■ **AIM**: Copy these lines exactly, everything from the first one down to the line that contains "Image resolution: width=1486", with both of those lines included.

■ **THE RECORDS**:

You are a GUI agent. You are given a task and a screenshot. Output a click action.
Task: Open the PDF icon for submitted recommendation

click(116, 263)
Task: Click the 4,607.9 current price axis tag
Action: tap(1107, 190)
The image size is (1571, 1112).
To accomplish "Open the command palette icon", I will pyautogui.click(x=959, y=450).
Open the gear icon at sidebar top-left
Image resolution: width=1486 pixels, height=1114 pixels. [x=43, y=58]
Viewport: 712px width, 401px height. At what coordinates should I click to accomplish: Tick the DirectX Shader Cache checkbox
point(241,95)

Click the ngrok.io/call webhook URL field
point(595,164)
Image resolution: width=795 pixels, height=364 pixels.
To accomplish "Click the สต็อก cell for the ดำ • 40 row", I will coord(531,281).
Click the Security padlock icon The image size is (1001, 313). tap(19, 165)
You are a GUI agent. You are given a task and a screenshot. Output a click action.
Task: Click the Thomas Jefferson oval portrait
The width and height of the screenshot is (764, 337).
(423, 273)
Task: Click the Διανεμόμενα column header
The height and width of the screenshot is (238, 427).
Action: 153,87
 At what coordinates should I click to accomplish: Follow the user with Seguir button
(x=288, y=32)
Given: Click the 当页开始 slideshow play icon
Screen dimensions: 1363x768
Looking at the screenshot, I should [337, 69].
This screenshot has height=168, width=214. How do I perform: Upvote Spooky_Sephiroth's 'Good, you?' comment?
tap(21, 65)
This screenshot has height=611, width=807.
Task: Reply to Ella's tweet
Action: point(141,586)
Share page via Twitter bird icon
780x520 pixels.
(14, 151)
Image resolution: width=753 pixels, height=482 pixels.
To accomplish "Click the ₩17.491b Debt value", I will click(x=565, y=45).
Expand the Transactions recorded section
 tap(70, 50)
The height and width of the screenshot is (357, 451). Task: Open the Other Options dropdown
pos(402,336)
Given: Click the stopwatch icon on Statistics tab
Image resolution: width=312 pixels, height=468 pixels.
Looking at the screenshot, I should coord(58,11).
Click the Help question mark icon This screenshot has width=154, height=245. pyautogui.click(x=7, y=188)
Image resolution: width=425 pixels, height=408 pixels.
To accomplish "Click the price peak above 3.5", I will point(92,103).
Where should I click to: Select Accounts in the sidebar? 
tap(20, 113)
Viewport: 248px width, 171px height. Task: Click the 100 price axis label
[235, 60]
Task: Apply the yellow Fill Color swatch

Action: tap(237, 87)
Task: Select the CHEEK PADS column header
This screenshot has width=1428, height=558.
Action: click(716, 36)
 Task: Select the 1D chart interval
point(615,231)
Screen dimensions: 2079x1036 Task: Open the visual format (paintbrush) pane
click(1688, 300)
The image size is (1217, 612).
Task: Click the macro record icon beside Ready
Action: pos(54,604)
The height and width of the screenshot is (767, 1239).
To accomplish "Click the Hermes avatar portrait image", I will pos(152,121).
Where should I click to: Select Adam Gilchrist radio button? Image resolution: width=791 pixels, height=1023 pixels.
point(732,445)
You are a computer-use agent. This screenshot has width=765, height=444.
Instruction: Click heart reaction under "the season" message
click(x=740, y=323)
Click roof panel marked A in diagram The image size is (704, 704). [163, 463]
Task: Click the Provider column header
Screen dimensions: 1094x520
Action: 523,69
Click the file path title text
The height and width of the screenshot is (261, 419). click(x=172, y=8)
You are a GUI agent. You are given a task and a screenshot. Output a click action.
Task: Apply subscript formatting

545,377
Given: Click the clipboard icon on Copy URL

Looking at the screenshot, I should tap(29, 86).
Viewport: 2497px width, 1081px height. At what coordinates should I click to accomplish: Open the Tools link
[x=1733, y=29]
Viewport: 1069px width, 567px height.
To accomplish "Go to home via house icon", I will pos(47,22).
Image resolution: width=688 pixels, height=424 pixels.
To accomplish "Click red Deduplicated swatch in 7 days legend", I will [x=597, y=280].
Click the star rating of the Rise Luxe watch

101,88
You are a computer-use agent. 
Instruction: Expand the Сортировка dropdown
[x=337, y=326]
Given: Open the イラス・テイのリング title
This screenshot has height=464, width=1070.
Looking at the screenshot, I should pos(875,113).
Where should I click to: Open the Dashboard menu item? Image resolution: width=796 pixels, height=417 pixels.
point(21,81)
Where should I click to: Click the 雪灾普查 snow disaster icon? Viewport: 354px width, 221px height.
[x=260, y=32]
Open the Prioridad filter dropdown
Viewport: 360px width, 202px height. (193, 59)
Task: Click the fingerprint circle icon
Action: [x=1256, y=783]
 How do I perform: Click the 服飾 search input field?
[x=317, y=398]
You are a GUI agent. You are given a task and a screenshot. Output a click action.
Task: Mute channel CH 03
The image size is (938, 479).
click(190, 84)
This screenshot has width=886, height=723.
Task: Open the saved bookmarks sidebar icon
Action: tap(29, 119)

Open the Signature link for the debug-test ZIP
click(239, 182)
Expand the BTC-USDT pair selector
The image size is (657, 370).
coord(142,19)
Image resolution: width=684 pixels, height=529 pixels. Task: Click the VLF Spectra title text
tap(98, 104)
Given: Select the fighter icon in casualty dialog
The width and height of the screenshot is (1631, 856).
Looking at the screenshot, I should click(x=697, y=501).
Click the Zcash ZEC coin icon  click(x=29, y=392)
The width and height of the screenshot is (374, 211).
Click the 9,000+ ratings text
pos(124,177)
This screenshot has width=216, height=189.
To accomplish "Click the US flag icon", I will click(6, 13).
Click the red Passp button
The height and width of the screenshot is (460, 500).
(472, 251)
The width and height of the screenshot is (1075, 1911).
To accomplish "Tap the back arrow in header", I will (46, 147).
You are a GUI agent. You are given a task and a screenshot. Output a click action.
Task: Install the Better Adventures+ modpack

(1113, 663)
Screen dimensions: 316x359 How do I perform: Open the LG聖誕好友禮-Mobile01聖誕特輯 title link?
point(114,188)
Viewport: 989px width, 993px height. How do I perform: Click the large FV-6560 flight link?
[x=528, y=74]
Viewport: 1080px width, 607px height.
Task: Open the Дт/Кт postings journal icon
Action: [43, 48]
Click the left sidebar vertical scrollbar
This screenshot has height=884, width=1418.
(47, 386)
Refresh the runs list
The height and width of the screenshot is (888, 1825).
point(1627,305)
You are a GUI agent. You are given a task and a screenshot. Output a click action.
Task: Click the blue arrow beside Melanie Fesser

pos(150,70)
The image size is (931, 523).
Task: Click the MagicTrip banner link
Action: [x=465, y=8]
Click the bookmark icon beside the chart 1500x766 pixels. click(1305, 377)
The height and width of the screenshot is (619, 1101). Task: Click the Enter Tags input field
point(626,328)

■ **EXERCISE RESULT**:
You are a GUI agent. You are given a task and a screenshot. Output a click action.
Task: Open the PDF icon for submitted recommendation

click(116, 263)
Task: Click the 4,607.9 current price axis tag
Action: tap(1107, 190)
The image size is (1571, 1112).
To accomplish "Open the command palette icon", I will pyautogui.click(x=959, y=450).
Open the gear icon at sidebar top-left
Image resolution: width=1486 pixels, height=1114 pixels. [x=43, y=58]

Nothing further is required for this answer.